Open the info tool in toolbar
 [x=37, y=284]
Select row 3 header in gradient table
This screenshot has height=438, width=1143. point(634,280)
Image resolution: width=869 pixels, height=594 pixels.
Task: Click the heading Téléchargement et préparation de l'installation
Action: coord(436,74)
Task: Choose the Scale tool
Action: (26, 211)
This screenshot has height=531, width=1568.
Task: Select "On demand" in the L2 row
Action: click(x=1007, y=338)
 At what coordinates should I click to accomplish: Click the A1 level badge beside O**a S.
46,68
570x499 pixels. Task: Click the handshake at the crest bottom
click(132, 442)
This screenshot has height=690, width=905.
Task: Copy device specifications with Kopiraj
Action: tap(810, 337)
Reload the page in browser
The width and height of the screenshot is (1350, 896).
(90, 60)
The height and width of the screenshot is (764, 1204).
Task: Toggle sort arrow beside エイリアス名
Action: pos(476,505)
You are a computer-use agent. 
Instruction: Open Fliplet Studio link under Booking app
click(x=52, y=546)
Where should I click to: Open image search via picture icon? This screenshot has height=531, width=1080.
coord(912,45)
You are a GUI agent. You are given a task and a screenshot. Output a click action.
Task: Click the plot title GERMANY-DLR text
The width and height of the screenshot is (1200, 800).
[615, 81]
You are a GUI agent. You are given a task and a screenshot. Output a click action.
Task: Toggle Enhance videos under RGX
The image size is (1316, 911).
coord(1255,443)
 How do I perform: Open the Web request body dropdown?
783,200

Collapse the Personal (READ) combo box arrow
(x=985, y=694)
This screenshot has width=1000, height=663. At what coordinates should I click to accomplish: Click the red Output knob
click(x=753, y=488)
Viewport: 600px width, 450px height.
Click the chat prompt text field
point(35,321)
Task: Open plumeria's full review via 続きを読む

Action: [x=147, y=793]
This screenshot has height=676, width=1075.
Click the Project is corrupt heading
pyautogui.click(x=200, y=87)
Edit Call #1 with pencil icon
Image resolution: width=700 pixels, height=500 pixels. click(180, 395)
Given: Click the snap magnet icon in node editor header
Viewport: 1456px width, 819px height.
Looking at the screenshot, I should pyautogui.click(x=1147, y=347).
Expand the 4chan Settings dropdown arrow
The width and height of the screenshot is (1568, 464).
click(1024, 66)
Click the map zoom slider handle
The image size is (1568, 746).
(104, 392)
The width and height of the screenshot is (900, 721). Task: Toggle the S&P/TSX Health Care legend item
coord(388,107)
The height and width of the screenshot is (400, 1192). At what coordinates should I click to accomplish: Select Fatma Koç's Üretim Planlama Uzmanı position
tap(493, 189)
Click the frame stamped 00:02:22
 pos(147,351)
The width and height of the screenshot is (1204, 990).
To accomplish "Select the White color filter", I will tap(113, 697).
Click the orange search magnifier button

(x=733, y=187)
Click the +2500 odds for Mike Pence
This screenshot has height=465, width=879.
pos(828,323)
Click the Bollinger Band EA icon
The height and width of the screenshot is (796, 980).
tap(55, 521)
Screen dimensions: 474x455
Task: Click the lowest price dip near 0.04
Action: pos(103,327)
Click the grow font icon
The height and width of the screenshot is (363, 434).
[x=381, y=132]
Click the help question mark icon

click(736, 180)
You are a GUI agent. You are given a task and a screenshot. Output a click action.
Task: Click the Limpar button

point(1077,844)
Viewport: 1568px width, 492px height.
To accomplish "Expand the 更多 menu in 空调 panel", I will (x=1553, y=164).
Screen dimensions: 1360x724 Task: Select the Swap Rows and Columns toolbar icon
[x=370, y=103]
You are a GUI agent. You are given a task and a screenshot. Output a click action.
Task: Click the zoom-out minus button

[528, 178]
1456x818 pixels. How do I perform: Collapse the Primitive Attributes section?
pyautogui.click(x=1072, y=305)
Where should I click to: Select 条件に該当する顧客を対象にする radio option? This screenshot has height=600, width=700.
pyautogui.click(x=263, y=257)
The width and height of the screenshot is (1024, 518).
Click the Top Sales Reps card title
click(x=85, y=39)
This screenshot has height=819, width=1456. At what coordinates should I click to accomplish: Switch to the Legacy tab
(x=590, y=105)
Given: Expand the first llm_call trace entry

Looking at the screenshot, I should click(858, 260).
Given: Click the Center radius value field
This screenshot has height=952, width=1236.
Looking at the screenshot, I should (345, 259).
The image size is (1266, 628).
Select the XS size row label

• Task description: Extract each line of the records above that contains the word "Where".

• Answer for the task:
Where should I click to: Open image search via picture icon? This screenshot has height=531, width=1080.
Where should I click to: Select 条件に該当する顧客を対象にする radio option? This screenshot has height=600, width=700.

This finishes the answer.